Iatrogenic VCP resulting from PDA ligation has an estimated incidence of 11.5%. Implications of this include debilitating speech patterns and an increased aspiration risk. Options for surgical correction of unilateral VCP include injection laryngoplasty, thyroplasty, and laryngeal reinnervation. Though thyroplasty is a viable option for children experiencing consistent aspiration, it is less efficient than laryngoplasty and laryngeal reinnervation at correcting dysphonia. According to a 2015 report comparing postoperative results of injection laryngoplasty to laryngeal reinnervation in children (age 2-16 years), reinnervation provided better perceptual and acoustic parameters.
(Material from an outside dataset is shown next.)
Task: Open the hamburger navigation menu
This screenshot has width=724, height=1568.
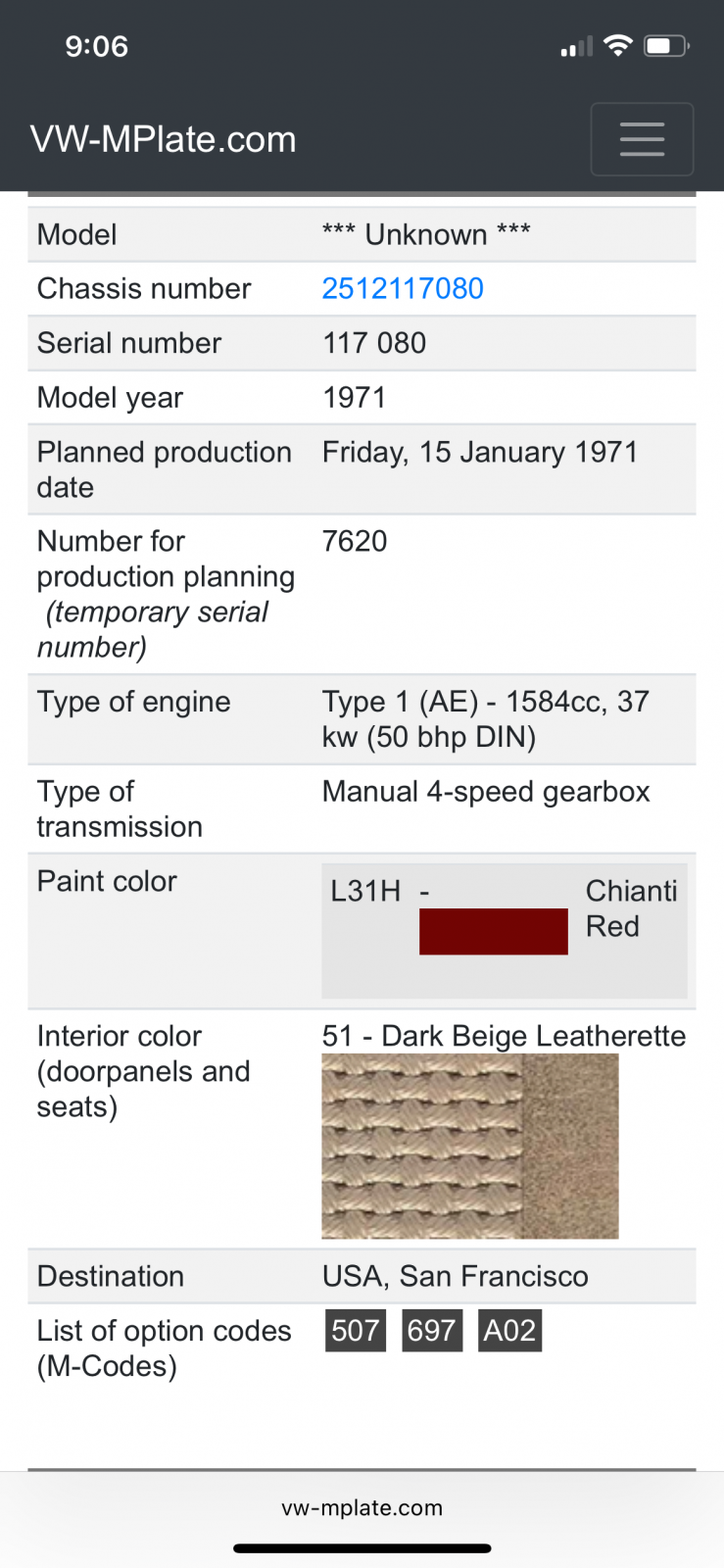Action: click(642, 139)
In RLN reinnervation with the AC, it is important to consider the variation in AC morphology and which nerve branch to select for reinnervation. The combination of the inferior and superior roots, carrying ascending and descending nerve fibers, creates the AC loop. From the loop emerge the segmental branches to the sternothyroid, sternohyoid, and omohyoid muscles. Notably, each branch varies in its neural fiber composition. The variation in composition of ascending and descending fibers gives rise to different levels of neural activity during respiration and phonation. Thus the best nerve for reinnervation is the one with the most selective activity during phonation. This has implications for surgical clinical decision making, particularly in the face of variant anatomy. The AC loop branch innervating the sternohyoid is an appealing candidate due to its activity during phonation and diminished phasic activity during respiration. If unavailable, however, the sternothyroid and omohyoid branches can be used effectively. In addition to activity, the size of the donating nerve is an important consideration. Larger nerves contain more fibers and subsequently provide more neural stimulation to the atrophied muscle when reinnervated. This allows the paralyzed vocal cord to meet with the unaffected cord at midline, greatly improving vocal quality. Due to its favorable bulk and length, this patient’s omohyoid branch was selected for reinnervation, conferring the best prognosis of recovering vocal cord tone.
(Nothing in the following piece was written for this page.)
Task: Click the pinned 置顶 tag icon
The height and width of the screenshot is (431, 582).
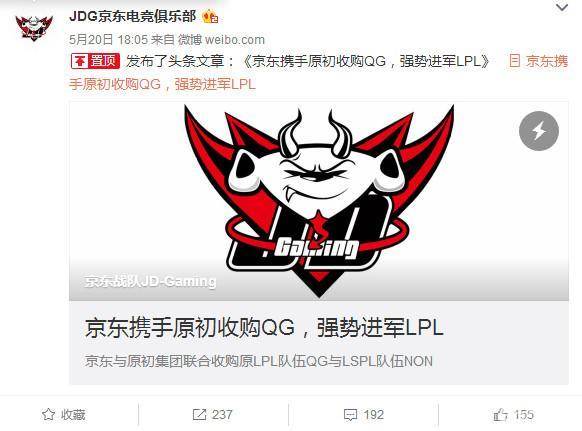Action: coord(95,61)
The lack of an AC inferior root did not impose a direct limitation on this case as it is seldom used for anastomoses in RLN reinnervation. However, it was unknown if the lack of an inferior root and its donor nerve fibers would result in an altered nerve fiber composition in the omohyoid branch that could then affect surgical outcomes. Noting the improved vocal quality, clarity, and projection, as well as this patient’s recovered vocal cord tone and position at the midline, the absence of an inferior root and the use of the omohyoid branch for reinnervation appears to have had no significant clinical impact for this patient. It will be important to follow this patient and monitor for recurring symptoms of dysphonia.
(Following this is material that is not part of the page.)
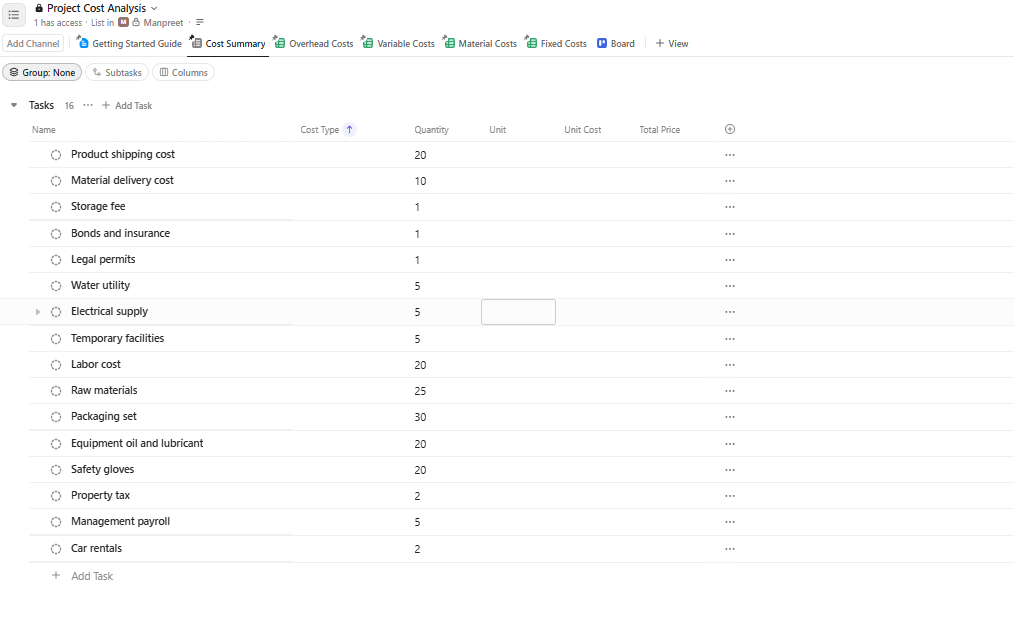Screen dimensions: 1014x625
Task: Toggle Property tax status circle
Action: [56, 496]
To our knowledge, this is the first report of an RLN reinnervation using an AC with an absent inferior root. The case is noteworthy since nerve activity is a function of nerve fiber, size, and composition, and the AC is composed of various nerve fibers from the superior and inferior roots. Studies of the AC in cadavers provide extensive data on anatomical formations, but case reports detailing aberrant formations in live patients are needed to generate data in postoperative and long-term clinical outcomes. The lack of an inferior root in this patient had no negative clinical consequences at 18 months. Based on these outcomes, the omohyoid branch of the AC appears to be an effective donating branch option for RLN reinnervation in the setting of an absent AC inferior root.